When they called us anti-soviet and today when they are anti-soviet, the Thomas-Lovestone groups were motivated by the same considerations: they always take the easiest road. When the entire capitalist world was at the bottom of the trough of the economic crisis (1934) and during the honeymoon of Stalin with the democracies (1935-1937), it was easy to be pro-soviet – more exactly, pro-Stalin.

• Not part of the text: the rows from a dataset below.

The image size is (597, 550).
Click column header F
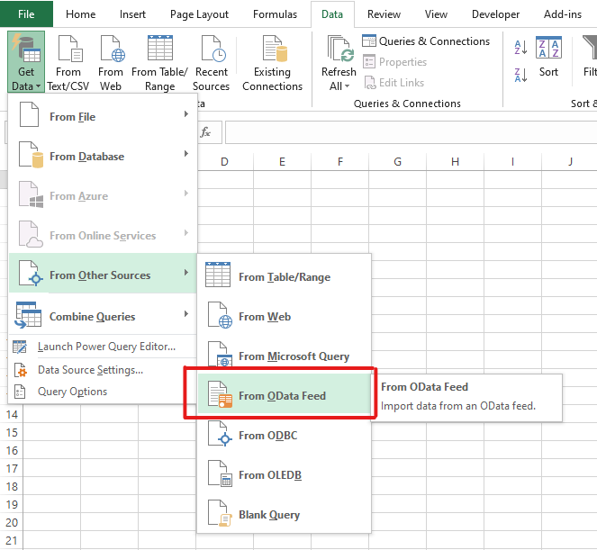point(339,162)
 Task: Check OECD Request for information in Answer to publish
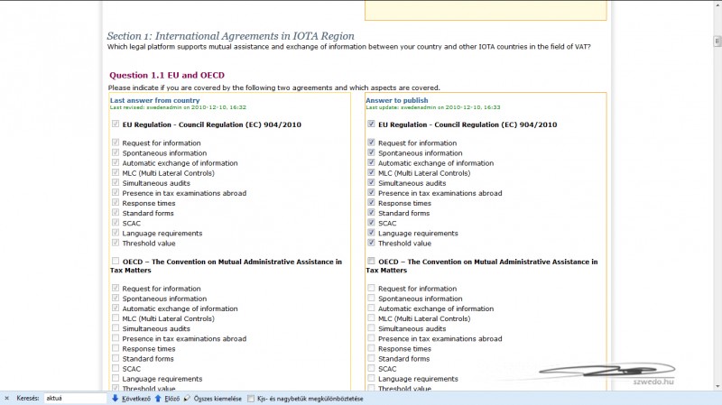pyautogui.click(x=372, y=289)
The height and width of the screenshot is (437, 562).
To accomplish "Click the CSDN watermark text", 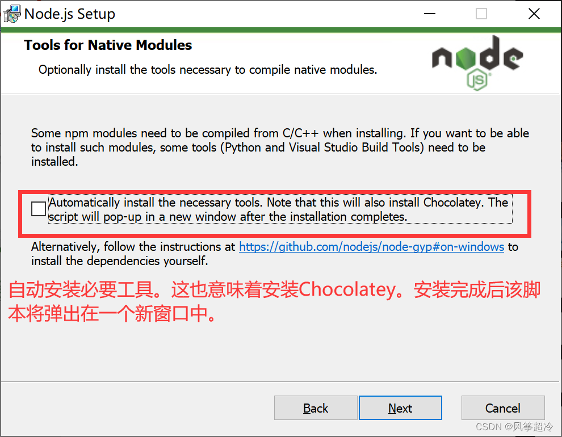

During those momentous years, nothing could blast the Lovestonsites loose from their pro-Stalinist position. They even dared to defend the infamous Moscow trials against Zinoviev-Kamenev and Radek-Pyatakov! Only after the execution of the Red Generals (June, 1937) did they, in the dark, without any explanation, abandon their apologies for the Moscow trials. But today, when the Soviet Union is allied to the enemy of the friends of American imperialism, the Thomas-Lovestone groups repudiate not merely Stalin, but the Soviet Union. As they yielded previously to the pressure of the Stalinist regime and its democratic allies, now they yield to the pressure of the democratic imperialists. Can one imagine, for a moment, that these people will stand up under the pressure of the war-mongers when the war comes here?


Footnote

1. Truth being insufficient to make the point, the Lovestoneites resort to invention: they quote me as saying at a public meeting that anyone who condemned the Russian invasion of Poland was an enemy of the Soviet Union, and that I also said that the Red Army – and they put it in quotation marks! – was “bringing liberation and socialism to the Poles.” What I actually said was a mere repetition of the estimate of the Polish invasion which Leon Trotsky made in the Socialist Appeal, Oct. 10.